It may seem strange to write a column about the experience of bereavement, but I learnt so much from it that I think it may be helpful for others. I want to describe some of the issues for which I should have been properly prepared, and so may remind others.
But I start by looking at the Almighty’s timetable. Three years ago we scheduled the great family party to celebrate our diamond wedding anniversary. It would be on Sunday, July 31. But we were foiled: that turned out to be the weekend of the Prudential cycle race – which makes our local roads effectively unusable. So we had it on the Sunday before. Afterwards my wife remembered it in her diary: “FANTASTIC!” – yes, capitals and underlined.
On the next Thursday, the exact date of our anniversary, three of our many grandchildren took us out to supper. It was a lovely evening. In the early hours of Sunday, the original day for the party, her heart failed. There was no sign of pain. I found her body when I brought her the Eucharist from early morning Mass.

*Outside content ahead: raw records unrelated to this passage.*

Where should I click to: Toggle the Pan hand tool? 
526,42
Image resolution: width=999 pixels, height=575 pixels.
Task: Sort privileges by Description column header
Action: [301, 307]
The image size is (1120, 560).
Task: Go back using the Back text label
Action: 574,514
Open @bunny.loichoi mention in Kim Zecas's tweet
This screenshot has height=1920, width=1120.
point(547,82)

Her Requiem was on the only day easily available – the feast of the Assumption. Try and think of a better day for a mother of five. Or rather, of six – she once miscarried at three months, but managed to baptise the child. All her life she looked forward to meeting her baby in heaven.
Her bedroom remains the same as it was: her dentures are still in a glass, her spectacles are by her bed. No, I am not expecting her back. But every evening I spend a few minutes with her. Just as any saint to whom we might pray is present for us, so she is to me. Scripture may tell us that there is no marriage in heaven, but do you think that 60 years of love is ever nullified?
Mind you, it can be trying. I often ask her about decisions I have to make. Her guidance is always good, even when I am inclined to disagree. In the old days I would probably have argued, now I listen. She is still guiding my life.
Over time I learnt more things. One surprise for me was that she didn’t simply love her five children. She loved each child uniquely just as each child was unique: five different relationships. So I learnt something about motherly love that I hadn’t taken in before.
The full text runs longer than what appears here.